Me, nothing. But let me tell you how I learned of this author, and moreover why I intend to read him ASAP.
I have picked up a book by Ernest Himingway which purports to be nearly-nonfiction. (My Hemingway is to round out the fact I haven't read him before, and especially to offset my recent sci-fi indulgences such as Opar and Gateway.)
In this book, Green Hills of Africa, Hemingway, speaking as himself, tells a guest his opinions on American literature, naming many authors and titles. At one point he explicitly says that the best American authors are... drum roll please...Mark Twain, Henry James, and Stephen Crane. Well, that took me a bit by suprise. I'm quite familiar with Twain, and have a passing familiarity with Henry James (although good, I hadn't expected him to be ranked as an "American best"). But Stephen Crane was a new one to me. Ichabod Crane, perhaps, but Stephen?
With a little internet research, I see he is the Red Badge of Courage guy. Ah, so I have heard of him, or rather his work.
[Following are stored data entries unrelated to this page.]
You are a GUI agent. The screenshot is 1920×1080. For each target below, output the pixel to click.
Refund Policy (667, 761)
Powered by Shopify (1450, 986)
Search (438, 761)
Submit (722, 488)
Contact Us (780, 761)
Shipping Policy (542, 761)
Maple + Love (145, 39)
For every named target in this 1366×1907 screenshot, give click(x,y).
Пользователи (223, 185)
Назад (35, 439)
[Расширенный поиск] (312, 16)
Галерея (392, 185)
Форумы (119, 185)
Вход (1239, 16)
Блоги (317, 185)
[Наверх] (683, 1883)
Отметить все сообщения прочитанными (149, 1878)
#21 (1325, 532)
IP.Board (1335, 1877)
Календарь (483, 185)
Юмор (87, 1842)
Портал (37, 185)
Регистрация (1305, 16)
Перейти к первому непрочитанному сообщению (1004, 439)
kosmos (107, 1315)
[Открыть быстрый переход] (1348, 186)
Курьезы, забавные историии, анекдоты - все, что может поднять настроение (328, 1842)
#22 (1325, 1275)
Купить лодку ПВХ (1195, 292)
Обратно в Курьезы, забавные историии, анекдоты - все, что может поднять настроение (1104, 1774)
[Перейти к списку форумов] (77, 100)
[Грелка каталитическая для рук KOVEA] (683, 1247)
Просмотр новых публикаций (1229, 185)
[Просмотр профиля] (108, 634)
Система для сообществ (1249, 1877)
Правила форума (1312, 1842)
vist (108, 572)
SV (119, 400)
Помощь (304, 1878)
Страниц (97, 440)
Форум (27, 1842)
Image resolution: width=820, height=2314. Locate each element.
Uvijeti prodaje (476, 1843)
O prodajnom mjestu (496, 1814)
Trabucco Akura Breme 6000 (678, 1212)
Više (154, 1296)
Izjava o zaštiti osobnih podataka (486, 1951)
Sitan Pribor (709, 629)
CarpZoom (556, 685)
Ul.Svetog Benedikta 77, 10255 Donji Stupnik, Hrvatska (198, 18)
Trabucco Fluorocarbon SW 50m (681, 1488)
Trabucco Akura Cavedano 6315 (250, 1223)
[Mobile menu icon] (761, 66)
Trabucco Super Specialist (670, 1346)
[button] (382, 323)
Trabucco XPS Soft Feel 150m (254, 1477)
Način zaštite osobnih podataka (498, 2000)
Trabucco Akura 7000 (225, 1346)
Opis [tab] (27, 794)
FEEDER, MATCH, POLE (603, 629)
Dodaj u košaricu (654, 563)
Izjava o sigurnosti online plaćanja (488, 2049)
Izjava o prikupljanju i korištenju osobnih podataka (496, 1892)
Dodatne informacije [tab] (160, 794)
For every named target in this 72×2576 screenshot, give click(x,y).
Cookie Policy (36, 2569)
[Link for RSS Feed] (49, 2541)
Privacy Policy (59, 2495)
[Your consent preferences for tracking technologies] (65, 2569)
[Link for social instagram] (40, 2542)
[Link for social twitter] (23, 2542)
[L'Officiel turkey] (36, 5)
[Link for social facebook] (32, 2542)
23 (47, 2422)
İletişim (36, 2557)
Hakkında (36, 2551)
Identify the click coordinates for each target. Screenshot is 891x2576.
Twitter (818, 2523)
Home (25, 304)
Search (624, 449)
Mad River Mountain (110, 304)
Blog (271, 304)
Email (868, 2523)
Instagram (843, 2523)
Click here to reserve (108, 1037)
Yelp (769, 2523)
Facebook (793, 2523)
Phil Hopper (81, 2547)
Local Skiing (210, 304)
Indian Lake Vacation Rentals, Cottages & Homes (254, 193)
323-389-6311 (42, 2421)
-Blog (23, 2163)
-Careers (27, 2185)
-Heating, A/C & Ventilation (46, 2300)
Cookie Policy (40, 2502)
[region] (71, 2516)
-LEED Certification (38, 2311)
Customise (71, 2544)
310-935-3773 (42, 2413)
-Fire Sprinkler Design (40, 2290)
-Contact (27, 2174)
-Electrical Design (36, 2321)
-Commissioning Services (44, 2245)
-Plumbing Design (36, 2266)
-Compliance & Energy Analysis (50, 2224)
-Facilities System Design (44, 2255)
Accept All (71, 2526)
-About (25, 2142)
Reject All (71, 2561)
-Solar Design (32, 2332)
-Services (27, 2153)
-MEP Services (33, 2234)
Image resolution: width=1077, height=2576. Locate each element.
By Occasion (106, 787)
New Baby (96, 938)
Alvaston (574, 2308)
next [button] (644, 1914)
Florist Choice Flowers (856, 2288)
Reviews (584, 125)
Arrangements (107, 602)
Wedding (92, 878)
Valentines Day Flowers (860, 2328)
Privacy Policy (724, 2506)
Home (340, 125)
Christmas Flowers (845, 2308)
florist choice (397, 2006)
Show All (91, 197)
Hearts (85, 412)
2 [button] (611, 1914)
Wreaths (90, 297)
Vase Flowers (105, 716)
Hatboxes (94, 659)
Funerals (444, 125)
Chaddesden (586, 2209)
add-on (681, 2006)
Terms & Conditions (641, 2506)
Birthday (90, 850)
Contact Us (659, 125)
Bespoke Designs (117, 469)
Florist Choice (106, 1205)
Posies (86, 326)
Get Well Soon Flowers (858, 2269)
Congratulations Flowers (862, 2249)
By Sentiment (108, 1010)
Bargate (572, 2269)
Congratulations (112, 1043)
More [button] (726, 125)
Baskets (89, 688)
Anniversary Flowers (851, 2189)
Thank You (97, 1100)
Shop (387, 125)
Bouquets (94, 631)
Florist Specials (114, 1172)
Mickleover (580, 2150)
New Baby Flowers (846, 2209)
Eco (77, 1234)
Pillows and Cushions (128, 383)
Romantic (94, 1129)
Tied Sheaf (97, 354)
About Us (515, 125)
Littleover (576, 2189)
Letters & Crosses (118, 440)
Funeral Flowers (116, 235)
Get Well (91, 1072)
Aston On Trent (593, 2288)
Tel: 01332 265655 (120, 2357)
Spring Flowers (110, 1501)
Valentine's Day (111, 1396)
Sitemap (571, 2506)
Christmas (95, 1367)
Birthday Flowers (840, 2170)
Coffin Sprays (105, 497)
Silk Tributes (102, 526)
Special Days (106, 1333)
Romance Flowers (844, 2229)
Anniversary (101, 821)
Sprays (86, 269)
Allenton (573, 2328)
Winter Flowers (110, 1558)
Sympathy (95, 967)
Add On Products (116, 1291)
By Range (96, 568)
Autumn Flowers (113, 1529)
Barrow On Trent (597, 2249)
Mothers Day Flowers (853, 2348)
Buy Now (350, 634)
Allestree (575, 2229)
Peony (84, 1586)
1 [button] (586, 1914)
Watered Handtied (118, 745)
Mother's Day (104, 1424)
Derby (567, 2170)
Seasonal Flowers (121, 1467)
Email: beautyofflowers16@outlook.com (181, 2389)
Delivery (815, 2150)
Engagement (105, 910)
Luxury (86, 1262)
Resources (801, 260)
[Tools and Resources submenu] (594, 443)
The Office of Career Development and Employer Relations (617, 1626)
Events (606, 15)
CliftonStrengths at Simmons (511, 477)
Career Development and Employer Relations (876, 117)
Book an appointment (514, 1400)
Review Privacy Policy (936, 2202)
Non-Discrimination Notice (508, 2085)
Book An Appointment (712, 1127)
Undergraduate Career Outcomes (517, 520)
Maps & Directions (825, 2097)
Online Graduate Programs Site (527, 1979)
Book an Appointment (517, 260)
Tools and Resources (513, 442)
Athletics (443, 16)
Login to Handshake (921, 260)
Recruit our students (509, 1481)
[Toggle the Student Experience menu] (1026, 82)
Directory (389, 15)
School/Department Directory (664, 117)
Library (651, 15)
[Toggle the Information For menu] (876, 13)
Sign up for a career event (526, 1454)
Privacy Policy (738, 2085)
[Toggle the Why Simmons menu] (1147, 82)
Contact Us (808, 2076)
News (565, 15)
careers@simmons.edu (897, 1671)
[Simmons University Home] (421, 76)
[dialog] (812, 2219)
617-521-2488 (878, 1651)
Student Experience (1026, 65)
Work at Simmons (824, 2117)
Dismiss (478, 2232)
However, I am told by Hemingway his best two are The Blue Hotel and The Open Boat.
Hemingway also mentions Valéry as one of the best non-English authors. I assume he meant Paul Valéry from his Wikipedia fame. That's one of my next missions. Hey, I have made progress on my to-do list.
He also listed Huckleberry Finn as the best American book, or at least never surpassed. He suggests that the reader skip the ending of the book, though, putting it down once the slave Jim has been recaptured, as I recall. This isn't such a suprise, although it continues to impress me.